Stung by Aquino remarks, Binay camp says people’s will must be respected

Rico-Paolo-Quicho

Rico Quicho, spokesman for Vice President Binay. FILE PHOTO BY CATHY MIRANDA/INQUIRER.net

The will of the people must be respected.

The camp of Vice President Jejomar Binay made the statement in response to President Benigno Aquino III’s recent statement expressing regret that Binay, instead of Mar Roxas, had won the vice presidency in 2010.

Mr. Aquino and Binay—whose families share a long cordial history—parted ways in June last year, after the latter resigned from the Cabinet in the face of corruption allegations he charged were meant to derail his presidential bid.

Mr. Aquino is currently campaigning for Roxas, the Liberal Party standard-bearer.

“With all due respect, Mr.

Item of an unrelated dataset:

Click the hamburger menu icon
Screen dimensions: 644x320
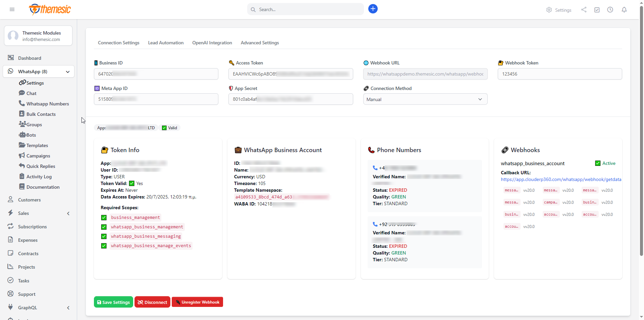(12, 9)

President, the results of the 2010 elections represented the will of the people,” Rico Quicho, Binay’s spokesperson for political concerns, said in a statement yesterday.

“The people elected you to be their president and Jejomar Binay their vice president. They saw in Vice President Binay the qualities of a servant leader who was ready and competent to perform the duties of a president. The will of the people is not something to regret, but to respect,” he said.

Quicho noted how even Mr. Aquino himself had given “unsolicited commendations” to Binay during his term as chief of the Housing and Urban Development Coordinating Council and as the Presidential Adviser on Overseas Filipino Workers Affairs.

“He (Binay) was a team player despite being treated like a pariah by most members of the Cabinet who were also your party mates,” Quicho said.

“He chose to stay on and do his job until it was evident that the conspiracy to undermine him politically—hatched and implemented by the Liberal Party and its allies—would not stop, to the point of directly undermining the independence of government instrumentalities and independent institutions for your allies’ political interests and ambitions,” he said.

As the United Nationalist Alliance standard-bearer appeared to be edging Roxas out anew in preelection surveys, Quicho said the Vice President was offering to the electorate “his track record of performance and accomplishments as [Makati City mayor] and vice president.”

At a recent LP campaign rally in Cavite, Mr. Aquino said the administration could have accomplished more if Roxas had won the vice presidency. Aquino also made indirect reference to Binay’s criticism of the administration, saying he could not get this out of his mind.